◆ TEXT SECTION
▼
Attention: Liability Management
Toll Free: +1 (888) 292-0070
Collect: +1 (980) 387-3907
Email: [email protected]

Questions concerning tender procedures for the Old Notes and requests for additional copies of the Prospectus and the Letter of Transmittal should be directed to the exchange agent and information agent:

D.F. King & Co., Inc.
48 Wall Street, 22nd Floor
New York, NY 10005

Banks and Brokers Call Collect: (212) 269-5550
All Others, Please Call Toll Free: (877) 732-3614

By E-mail:
[email protected]

The exchange offers and consent solicitations are being made pursuant to the terms and conditions set forth in the Prospectus and the Letter of Transmittal. Tenders of Old Notes in connection with any of the exchange offers may be withdrawn at any time prior to the Expiration Date. Following the Expiration Date, tenders of Old Notes may not be validly withdrawn unless BGC Group is otherwise required by law to permit withdrawal. Consents to the proposed amendments may be revoked at any time prior to 5:00 p.m., New York City time, on September 19, 2023, unless extended (the “Consent Revocation Deadline”), but may not be revoked at any time thereafter. Consents may be revoked only by validly withdrawing the associated tendered Old Notes prior to the Consent Revocation Deadline. A valid withdrawal of tendered Old Notes prior to the Consent Revocation Deadline will be deemed to be a concurrent revocation of the related consent to the proposed amendments. If the valid withdrawal of your tendered Old Notes occurs after the Consent Revocation Deadline, then, as described in this Prospectus, you will not be able to revoke the related consent to the proposed amendments.
▲
◆ GIVEN ENTRIES
▼
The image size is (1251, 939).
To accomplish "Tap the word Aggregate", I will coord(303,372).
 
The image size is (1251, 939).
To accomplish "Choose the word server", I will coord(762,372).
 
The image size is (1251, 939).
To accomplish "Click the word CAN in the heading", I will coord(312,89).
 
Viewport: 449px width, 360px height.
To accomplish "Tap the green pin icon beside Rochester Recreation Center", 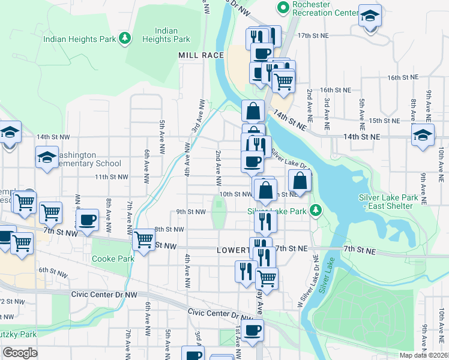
▲
◆ ACTIONS TO TAKE
A – From the exchange offer notice, return the passage that begins at the words "Attention: Liability Management" and stops after "King & Co., Inc.".
B – Condense the paragraph of the exchange offer notice that begins "The exchange offers and consent solicitations are being made" into a bulleted list that keeps its main facts.

◆ RESPONSES PER TASK
A –
Attention: Liability Management
Toll Free: +1 (888) 292-0070
Collect: +1 (980) 387-3907
Email: [email protected]

Questions concerning tender procedures for the Old Notes and requests for additional copies of the Prospectus and the Letter of Transmittal should be directed to the exchange agent and information agent:

D.F. King & Co., Inc.

B –
- The exchange offers and consent solicitations follow the terms and conditions in the Prospectus and the Letter of Transmittal.
- Tenders of Old Notes may be withdrawn at any time before the Expiration Date.
- After the Expiration Date, tenders may not be validly withdrawn unless BGC Group is otherwise required by law to permit withdrawal.
- Consents to the proposed amendments may be revoked until 5:00 p.m., New York City time, on September 19, 2023, unless extended (the "Consent Revocation Deadline"), and not afterward.
- A consent can be revoked only by validly withdrawing the associated tendered Old Notes before the Consent Revocation Deadline, and such a withdrawal counts as a concurrent revocation of the related consent.
- If tendered Old Notes are withdrawn after the Consent Revocation Deadline, the related consent cannot be revoked.